Short task: Return each line below that contains the string "Locate".

Material for this exercise:
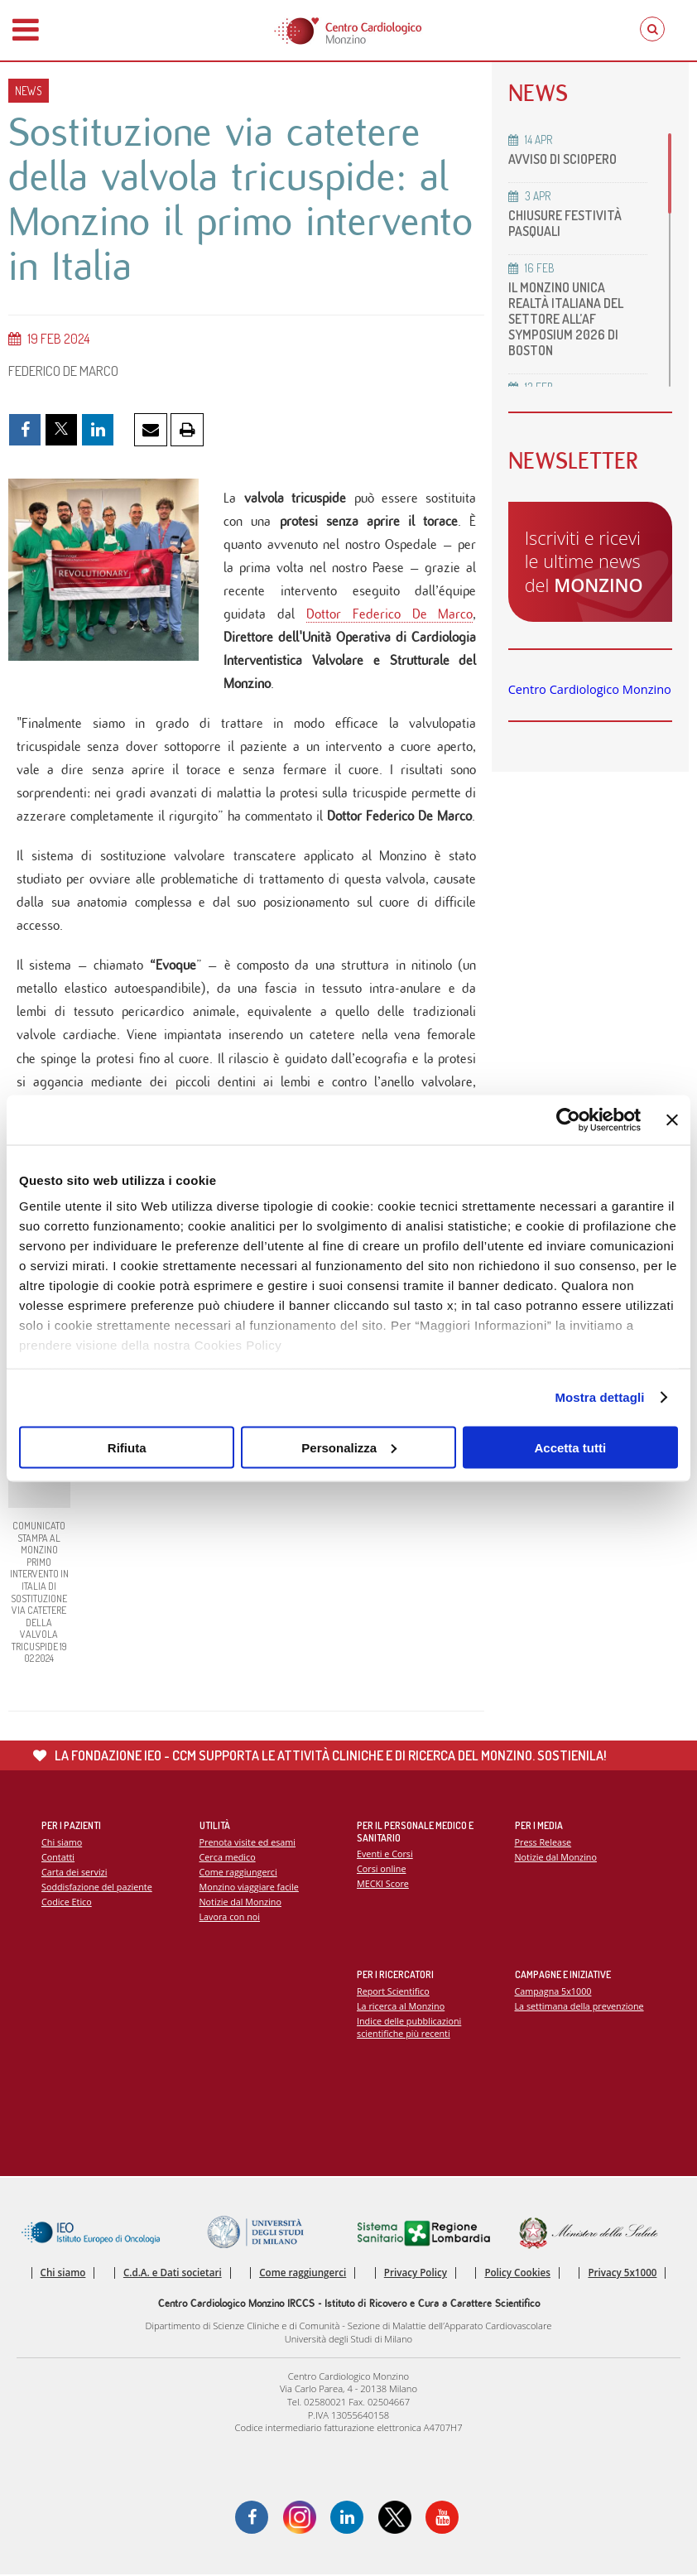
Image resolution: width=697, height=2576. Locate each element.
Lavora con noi (230, 1917)
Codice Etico (66, 1902)
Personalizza (349, 1447)
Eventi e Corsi (385, 1854)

Exercise output:
Image resolution: width=697, height=2576. Locate each element.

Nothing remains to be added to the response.